Under the new rules, a threshold of 0.9 per cent will apply for the accidental presence of GM material, below which labelling of food or feed is not required. But for the CIAA, the threshold versus derivative slant of the law could leave the door open to confusion for the consumer reading the label.

 

"Two different products will appear on the supermarket shelves - a product derived from GMOs but with no GM material present will be labelled as such, whereas a food product that has GM material present but which is under the threshold will not require a label. This could be misleading," said the CIAA, the voice of the €600 billion European food and drink industry.

 

While the food industry prepares itself for an infernal paper chain, the start of the chain - the GM seed industry - must also be in line with the new rules.

 

"Seed companies are ready.
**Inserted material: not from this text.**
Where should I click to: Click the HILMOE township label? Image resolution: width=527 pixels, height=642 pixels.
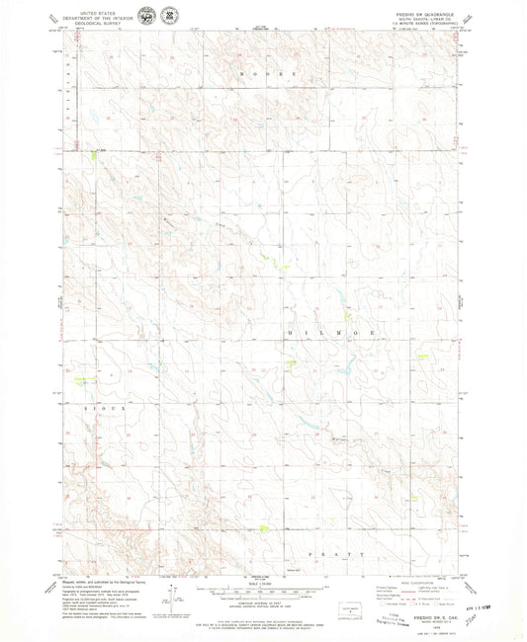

This is an industry based on labelling," Simon Barber of biotech organisation Europabio told FoodNavigator.com.

 

While the food industry will have to extensively label GM food products in Europe, in fact food manufacturers have been reticient to use GM ingredients knowing that ultimately it did not make sound business sense in a climate where the European consumer remains extremely suspicious of genetically modified foodstuffs.

 

"There are not many GM seeds being sold, apart from Spain where there about 30,000-40,000 hectares of GM maize," added Barber.

 

But it is not just European food manufacturers who will be affected by the new rules. Companies from the US - where the use of GM ingredients is much more widespread - will also be subject to the regulations if they wish to do business in the European Union.

 

"These new requirements establish a serious trade barrier that will keep many US food products out of the European market," said John Cady, president and CEO of the National Food Processors Association (NFPA) in the US.

 

"European consumers will see such labels on food products as 'warning labels'. However, there is no safety or nutrition issue associated with the products of agricultural biotechnology on the market, and there is no scientific basis for requiring the labelling of biotech foods."Cady argued that mandatory labelling should be based on the composition, intended use, and health and safety characteristics of a food product, not on the 'genetic process' from which it was derived.

 

"The traceability requirements are a classic case of regulatory overkill, putting complex and detailed new requirements on food companies, with no benefit - but with added expense - for consumers."